Flight controls need to be designed and tested to function correctly to be certain that there are no unwanted control changes during mechanical morphing. With regard to the HIR rotor system, the collective pitch stick is positioned at 40 to 45 degrees rather than vertical. This should prevent unwanted collective pitch change as the upper airframe tilts forward/aft, but it has not been tested. Fly-by-wire may need to be incorporated.
* The end state should be a rotorcraft that utilizes a rotor system and airframe that together form  an intelligent mechanical system. It will combine physical-haptic interface and assisted control in the form of an informational system that predicts human response and assists, but does not take total control. One key goal would be detect unwanted human response in flight controls due to pilot error or a response due to a medical emergency that develops in the health of the pilot. Similar to a form of “guided auto pilot”. Step outside the box for a bit and view it as if you were a child and learning to ride a bicycle again. One of our parents would run along behind us with one hand on the bicycle seat “assisting” or applying lateral “input” to keep us up right in the desired position for riding a bicycle until we internalize the balance required to master it. Rather than a bicycle, we have a helicopter. Instead of one of our parents, we have an informational system programmed to “keep one hand on the seat” and assist when needed to keep the aircraft in the most optimal flight configuration.

(Information)

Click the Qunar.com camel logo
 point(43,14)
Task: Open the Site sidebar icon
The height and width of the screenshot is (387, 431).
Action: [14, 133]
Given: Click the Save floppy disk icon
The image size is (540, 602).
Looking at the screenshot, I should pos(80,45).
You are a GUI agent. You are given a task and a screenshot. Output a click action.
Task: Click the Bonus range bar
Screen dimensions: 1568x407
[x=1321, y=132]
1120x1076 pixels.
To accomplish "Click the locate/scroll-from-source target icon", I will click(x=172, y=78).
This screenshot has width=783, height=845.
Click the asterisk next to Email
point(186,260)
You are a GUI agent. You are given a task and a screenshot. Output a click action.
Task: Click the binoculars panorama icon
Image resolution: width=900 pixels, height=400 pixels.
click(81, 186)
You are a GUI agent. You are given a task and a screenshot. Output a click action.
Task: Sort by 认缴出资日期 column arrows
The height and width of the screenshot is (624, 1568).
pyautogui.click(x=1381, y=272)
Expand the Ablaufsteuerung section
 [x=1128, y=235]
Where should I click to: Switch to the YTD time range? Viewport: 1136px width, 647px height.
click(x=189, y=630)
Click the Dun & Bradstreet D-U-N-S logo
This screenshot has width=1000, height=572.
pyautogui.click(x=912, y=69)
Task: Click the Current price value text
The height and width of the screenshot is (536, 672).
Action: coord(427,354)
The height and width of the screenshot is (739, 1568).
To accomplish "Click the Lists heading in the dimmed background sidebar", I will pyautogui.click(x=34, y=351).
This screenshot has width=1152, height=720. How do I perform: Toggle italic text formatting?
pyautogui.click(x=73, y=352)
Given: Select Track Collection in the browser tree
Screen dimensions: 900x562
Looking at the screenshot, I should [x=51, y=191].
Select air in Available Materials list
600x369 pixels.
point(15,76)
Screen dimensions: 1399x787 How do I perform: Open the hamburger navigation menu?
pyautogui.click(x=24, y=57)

(Questions on the material)
[1] Rewrite the paragraph of the rotorcraft text that begins "Flight controls need to be designed" as a short bulleted list that keeps its main facts.
[2] Based on the rotorcraft text, decide whether each statement is correct. Answer yes or no, and quote the words that settle it.
(a) The angled collective pitch stick has been tested and shown to prevent unwanted collective pitch change.
(b) The informational system is meant to assist the pilot without taking total control.
(c) In the HIR rotor system, the collective pitch stick is positioned vertically.
[3] Copy everything in the rotorcraft text from "Flight controls need" down to "to be incorporated.", keeping the wording unchanged.

(Answers to the tasks)
[1]
- Flight controls must be designed and tested so that mechanical morphing causes no unwanted control changes.
- In the HIR rotor system, the collective pitch stick is set at 40 to 45 degrees instead of vertical.
- This placement should prevent unwanted collective pitch change as the upper airframe tilts forward or aft, but it has not been tested.
- Fly-by-wire may need to be incorporated.

[2]
(a) No: "but it has not been tested"
(b) Yes: "assists, but does not take total control"
(c) No: "the collective pitch stick is positioned at 40 to 45 degrees rather than vertical"

[3]
Flight controls need to be designed and tested to function correctly to be certain that there are no unwanted control changes during mechanical morphing. With regard to the HIR rotor system, the collective pitch stick is positioned at 40 to 45 degrees rather than vertical. This should prevent unwanted collective pitch change as the upper airframe tilts forward/aft, but it has not been tested. Fly-by-wire may need to be incorporated.